Carry on… God’s speed… Dave


Arm training

I’ve been weight training for about fifteen years and despite my skinny frame I’ve managed to put on a solid 45lbs of muscle. However the one bodypart that’s given me the most problem is my arms — although they have greatly improved there still not quite proportionate to the rest of my physique. Would you have any suggestions on how I could significantly improve my arms while just maintaining the rest of my physique for a period of time to allow more recovery for whatever arm training you might suggest?

Arm priority is sensible and fun if you’re not pushing the over-the-hill wagon across no-man’s land. Serious blasting can lead to damage, destruction and injury. Just sayin’.

Were I you, providing I passed the flex and vigor and courage and passion test, I would take a month-long alternate route to get where I wanted to go. Often, straying from the normal path is interesting and enlightening, and the  scenery can be breathtaking. Watch your step.

I like supersetting biceps and triceps. My favorites for big and strong arms:

  • Standing barbell curls and overhead triceps extensions – 4, 5 sets x 10, 8, 6 reps and 15, 12, 10 reps
  • Seated alternate dumbbell curls lying  triceps extensions – 4, 5 sets x 10, 8, 6 reps and 15, 12, 10 reps

Not enough for arms?
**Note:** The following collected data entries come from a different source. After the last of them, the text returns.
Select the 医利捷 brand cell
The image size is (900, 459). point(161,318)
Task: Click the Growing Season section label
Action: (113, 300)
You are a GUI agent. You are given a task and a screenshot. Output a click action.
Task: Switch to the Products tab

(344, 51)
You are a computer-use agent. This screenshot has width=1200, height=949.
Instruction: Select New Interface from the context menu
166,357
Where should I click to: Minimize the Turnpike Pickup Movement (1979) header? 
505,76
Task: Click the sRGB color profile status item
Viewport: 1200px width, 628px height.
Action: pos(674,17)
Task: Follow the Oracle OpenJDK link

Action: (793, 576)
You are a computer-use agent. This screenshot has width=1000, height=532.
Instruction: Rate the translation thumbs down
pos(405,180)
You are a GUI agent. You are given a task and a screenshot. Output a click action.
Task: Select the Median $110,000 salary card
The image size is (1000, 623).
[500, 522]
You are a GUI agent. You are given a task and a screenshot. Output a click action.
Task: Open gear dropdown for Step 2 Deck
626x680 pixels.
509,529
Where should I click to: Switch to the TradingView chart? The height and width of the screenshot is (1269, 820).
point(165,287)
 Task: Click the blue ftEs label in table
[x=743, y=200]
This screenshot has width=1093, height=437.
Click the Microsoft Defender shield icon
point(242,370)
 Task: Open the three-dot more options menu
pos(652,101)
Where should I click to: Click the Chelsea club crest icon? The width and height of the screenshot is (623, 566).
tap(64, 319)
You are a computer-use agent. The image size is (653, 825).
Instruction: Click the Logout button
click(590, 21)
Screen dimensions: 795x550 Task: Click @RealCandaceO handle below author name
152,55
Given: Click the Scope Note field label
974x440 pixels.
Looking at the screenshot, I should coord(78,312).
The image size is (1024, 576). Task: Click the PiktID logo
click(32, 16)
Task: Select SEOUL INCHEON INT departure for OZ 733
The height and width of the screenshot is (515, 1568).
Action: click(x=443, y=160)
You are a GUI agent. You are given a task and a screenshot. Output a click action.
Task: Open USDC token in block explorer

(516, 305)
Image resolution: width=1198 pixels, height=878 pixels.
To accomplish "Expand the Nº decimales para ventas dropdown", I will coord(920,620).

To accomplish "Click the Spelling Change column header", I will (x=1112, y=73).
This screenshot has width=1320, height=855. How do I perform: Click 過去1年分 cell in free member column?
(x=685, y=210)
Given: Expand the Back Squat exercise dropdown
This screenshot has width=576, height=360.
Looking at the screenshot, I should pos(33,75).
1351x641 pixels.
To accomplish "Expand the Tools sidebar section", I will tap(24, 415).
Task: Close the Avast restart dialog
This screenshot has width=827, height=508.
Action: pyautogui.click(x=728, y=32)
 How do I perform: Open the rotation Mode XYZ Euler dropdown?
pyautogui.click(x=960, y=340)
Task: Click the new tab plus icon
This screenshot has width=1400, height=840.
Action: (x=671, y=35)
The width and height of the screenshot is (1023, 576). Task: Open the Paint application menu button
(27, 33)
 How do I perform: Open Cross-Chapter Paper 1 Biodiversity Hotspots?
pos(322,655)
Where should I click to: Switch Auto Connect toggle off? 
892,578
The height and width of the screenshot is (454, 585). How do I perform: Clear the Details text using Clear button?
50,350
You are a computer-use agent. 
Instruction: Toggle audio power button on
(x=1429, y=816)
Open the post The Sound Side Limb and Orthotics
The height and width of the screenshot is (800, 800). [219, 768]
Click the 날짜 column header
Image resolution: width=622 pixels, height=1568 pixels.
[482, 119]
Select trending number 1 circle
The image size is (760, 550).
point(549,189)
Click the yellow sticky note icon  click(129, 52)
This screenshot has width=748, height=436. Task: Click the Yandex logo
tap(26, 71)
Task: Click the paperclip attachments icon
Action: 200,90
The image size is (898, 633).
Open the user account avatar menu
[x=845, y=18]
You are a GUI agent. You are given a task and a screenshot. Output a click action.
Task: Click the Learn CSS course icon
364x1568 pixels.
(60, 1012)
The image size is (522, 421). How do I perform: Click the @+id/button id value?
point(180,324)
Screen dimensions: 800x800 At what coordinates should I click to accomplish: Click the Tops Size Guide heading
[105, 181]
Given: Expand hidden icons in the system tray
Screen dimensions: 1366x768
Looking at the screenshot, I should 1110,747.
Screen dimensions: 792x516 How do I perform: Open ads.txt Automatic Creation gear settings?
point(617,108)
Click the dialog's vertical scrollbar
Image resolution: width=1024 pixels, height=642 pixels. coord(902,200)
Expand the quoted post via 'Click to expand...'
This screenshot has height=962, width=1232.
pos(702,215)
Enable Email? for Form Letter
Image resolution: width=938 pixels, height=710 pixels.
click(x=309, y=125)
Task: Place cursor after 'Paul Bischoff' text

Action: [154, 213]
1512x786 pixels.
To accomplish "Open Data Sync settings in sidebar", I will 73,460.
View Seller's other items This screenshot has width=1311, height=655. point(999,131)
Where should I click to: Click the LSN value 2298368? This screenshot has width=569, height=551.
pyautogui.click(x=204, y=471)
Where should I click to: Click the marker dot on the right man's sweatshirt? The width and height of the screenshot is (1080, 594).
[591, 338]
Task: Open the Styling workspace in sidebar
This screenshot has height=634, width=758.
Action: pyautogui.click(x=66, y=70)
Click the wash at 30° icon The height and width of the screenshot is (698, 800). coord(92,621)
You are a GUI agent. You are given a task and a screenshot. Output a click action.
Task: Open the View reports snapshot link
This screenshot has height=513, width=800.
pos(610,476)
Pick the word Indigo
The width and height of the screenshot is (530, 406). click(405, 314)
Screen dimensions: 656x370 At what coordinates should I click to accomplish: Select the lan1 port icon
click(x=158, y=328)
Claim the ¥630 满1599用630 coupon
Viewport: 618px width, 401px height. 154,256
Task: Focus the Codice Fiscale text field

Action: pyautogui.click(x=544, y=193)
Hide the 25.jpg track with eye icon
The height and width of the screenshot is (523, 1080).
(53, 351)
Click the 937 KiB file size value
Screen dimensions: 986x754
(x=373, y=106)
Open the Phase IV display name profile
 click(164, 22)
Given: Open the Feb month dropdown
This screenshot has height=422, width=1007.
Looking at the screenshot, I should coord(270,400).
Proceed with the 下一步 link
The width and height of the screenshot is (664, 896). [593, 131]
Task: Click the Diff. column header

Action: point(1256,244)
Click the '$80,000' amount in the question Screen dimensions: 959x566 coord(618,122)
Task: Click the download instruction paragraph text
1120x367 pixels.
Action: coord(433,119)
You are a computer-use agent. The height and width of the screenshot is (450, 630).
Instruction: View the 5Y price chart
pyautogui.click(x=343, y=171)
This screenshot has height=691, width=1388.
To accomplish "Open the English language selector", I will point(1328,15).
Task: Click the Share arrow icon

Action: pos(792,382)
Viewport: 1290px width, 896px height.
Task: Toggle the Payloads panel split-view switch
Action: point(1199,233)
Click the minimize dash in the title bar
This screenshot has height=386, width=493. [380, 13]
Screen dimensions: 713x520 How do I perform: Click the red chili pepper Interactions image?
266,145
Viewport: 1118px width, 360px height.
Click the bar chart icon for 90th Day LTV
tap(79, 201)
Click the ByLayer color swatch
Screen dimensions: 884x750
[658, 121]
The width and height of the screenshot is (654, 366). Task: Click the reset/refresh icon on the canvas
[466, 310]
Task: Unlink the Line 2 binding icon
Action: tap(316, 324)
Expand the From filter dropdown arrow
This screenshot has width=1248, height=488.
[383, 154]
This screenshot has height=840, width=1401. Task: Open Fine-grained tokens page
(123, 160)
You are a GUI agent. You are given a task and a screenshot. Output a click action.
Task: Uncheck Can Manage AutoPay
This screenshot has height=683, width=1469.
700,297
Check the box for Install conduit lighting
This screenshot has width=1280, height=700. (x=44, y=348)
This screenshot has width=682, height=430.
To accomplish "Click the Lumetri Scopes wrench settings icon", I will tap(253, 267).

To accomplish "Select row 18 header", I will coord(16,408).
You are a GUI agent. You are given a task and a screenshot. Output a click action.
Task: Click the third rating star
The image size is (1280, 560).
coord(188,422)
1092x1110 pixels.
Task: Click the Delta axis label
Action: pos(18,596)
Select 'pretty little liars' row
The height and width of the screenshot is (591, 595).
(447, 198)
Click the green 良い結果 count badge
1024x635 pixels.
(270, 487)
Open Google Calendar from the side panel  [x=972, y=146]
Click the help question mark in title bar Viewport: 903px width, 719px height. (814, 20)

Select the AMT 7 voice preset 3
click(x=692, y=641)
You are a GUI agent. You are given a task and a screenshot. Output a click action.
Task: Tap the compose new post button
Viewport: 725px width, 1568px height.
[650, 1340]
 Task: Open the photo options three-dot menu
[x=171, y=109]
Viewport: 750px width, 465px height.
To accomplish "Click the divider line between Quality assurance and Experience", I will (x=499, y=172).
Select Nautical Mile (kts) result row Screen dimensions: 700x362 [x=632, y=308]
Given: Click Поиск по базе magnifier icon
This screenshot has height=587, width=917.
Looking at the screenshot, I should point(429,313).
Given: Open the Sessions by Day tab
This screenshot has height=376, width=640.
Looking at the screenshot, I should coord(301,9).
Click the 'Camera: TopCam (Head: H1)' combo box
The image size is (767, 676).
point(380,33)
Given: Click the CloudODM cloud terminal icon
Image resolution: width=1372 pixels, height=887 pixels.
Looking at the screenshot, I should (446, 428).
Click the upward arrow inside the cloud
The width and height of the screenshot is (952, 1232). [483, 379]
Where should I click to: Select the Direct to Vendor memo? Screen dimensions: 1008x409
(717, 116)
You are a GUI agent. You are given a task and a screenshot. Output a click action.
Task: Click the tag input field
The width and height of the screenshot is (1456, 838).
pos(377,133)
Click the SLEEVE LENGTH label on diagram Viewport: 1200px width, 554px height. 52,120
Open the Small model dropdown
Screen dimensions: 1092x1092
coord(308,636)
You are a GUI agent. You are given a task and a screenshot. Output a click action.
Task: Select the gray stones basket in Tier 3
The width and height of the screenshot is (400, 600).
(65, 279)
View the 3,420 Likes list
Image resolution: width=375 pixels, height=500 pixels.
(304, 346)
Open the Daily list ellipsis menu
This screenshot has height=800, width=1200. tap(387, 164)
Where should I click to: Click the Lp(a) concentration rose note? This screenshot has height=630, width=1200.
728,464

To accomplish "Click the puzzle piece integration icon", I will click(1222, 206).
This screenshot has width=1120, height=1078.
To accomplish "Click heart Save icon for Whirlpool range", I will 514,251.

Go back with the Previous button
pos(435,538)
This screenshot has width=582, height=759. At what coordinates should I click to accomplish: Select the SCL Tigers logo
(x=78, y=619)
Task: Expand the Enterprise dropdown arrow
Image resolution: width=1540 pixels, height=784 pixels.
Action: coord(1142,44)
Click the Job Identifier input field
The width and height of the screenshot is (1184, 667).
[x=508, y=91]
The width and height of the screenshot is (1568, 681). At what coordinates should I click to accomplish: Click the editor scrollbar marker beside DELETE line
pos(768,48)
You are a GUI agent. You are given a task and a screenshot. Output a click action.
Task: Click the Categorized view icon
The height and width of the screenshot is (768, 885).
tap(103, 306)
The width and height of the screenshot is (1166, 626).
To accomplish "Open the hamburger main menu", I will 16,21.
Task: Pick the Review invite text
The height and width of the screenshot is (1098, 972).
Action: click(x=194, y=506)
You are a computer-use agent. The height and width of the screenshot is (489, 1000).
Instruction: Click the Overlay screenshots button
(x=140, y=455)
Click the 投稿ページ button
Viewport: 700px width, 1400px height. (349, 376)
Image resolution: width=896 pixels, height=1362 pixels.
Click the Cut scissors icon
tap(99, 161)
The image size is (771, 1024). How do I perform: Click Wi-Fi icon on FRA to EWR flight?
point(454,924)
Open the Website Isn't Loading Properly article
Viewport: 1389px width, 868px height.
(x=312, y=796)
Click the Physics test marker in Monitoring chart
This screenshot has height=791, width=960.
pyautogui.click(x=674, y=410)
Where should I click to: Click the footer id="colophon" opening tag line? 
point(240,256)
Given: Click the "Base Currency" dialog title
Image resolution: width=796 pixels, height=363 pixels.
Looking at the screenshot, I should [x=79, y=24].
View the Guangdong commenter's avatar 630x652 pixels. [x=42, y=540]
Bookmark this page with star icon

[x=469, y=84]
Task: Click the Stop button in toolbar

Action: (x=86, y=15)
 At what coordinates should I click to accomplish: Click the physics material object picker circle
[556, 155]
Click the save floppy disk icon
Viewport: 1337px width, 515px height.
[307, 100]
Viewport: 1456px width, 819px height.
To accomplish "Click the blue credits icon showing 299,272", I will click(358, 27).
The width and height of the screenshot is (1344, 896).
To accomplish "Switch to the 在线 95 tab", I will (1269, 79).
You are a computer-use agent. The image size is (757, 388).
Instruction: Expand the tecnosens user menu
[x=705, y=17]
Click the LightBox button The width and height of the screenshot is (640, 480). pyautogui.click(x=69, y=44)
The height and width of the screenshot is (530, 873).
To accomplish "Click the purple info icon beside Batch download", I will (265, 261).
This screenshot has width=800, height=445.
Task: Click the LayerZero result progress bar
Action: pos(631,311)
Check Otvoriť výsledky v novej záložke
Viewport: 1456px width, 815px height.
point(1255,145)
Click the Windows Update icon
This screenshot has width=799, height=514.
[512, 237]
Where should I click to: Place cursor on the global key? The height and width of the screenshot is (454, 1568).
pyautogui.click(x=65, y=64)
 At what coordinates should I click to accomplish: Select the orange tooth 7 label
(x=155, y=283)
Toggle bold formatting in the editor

Add forearms — wrist curls, thumbs up curls and pulley pushdowns – 4 x 12 -15 reps, 8 reps, 12 – 15 reps

Here we have a twice-a-week arm-priority routine that might do the trick. I’d say “certainly will do the trick “only if you were following the Bomber nutritional plan. The question is, what “trick” is.

Clean reps, total focus, sure pace and obliging body thrust and rhythm where needed and where entertaining.

On the days aside from the above plan, do heavy dumbbell inclines for chest and shoulders and tris, heavy one-arm dumbbell rows for back, bis and core, heavy squats for legs, according to your own schedule and commonsense. These will generally build the body and contribute to the body’s systemic muscle growth, a desirable hormonal effect.

Rest, repair and reap… God’s speed… Dave


Early morning training

Currently I am weight training on a bulking program around 2PM. I would love to train early before work, but am lost as to what I should be eating before such an early workout. Is it better to wait until later in the day, thus having additional meals in my system to help me train?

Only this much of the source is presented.